Miss Montressor was endowed with very good sense, and it showed her at once that Dolby was speaking the truth. She did not understand much about his business--she had never cared enough about him to try;--but she was alive to the reasonableness of his refusal to gratify her wish--a wish dictated a good deal more by amour propre than any sentimental longing to enjoy his society to the last possible moment. She accordingly recovered herself; and with no more protest than a dubious shake of the head, resumed her seat and prepared to listen to Mr. Dolby.

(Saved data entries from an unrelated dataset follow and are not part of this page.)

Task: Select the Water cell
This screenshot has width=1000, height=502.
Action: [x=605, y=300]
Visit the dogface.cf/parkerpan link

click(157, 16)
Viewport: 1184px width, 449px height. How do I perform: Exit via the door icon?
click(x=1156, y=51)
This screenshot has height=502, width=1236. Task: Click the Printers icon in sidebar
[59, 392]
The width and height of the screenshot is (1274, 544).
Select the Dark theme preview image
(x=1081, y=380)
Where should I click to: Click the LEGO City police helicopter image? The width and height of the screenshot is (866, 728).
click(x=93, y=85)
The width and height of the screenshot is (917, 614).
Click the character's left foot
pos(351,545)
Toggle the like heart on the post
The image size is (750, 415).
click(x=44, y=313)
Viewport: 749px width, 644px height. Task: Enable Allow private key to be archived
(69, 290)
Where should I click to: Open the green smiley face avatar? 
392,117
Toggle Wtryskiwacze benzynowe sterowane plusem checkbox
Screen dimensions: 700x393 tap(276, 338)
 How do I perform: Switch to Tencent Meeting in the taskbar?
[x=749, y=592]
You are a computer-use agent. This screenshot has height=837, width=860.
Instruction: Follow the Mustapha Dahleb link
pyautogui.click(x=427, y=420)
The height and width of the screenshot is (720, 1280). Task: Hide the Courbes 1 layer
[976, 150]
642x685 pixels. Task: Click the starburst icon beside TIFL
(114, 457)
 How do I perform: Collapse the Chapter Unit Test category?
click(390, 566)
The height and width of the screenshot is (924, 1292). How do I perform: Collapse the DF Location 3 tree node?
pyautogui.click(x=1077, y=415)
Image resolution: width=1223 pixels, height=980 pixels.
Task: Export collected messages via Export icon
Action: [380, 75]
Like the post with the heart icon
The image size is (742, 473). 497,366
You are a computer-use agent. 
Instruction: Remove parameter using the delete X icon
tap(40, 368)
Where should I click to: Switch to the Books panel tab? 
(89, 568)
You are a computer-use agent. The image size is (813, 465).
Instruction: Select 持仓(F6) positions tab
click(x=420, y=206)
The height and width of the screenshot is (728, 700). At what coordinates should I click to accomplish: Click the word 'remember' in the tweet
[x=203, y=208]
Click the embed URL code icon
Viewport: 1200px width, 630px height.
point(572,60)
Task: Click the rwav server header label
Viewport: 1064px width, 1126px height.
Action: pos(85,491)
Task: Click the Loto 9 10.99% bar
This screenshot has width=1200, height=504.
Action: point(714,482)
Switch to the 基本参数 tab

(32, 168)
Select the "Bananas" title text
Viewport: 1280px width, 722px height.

'Well,' she said, 'go on; what have you got to say to me?'

'That,' said Mr. Dolby seriously, 'I have always found you trustworthy. Nine women out of ten, on being told that it was a matter of importance to me that no American in London should know that am in London, would have betrayed the fact to every American of her acquaintance, from an amiable desire to penetrate the motive of my injunction. I am quite sure that you have scrupulously observed it.'

'Certainly,' said she; 'it don't matter to me. Why should I go and talk about you when you ask me not? That would be simply perverse.'

'Nine women out of ten, my dear,' said Mr. Dolby, 'are perverse. I esteem myself very fortunate to have found the exceptional tenth.'

'I hate men who are always sneering at women,' said Miss Montressor; 'it's a bad sign.'

'For the women?'

'No, sir, for the men. But I daresay you have been very ill-treated in your time; only it doesn't matter to me what women you think ill of, provided you think well of me, so I will take the compliment. I assure you once again that I never mentioned your name to any American--or rather, I should say, to the only American I know.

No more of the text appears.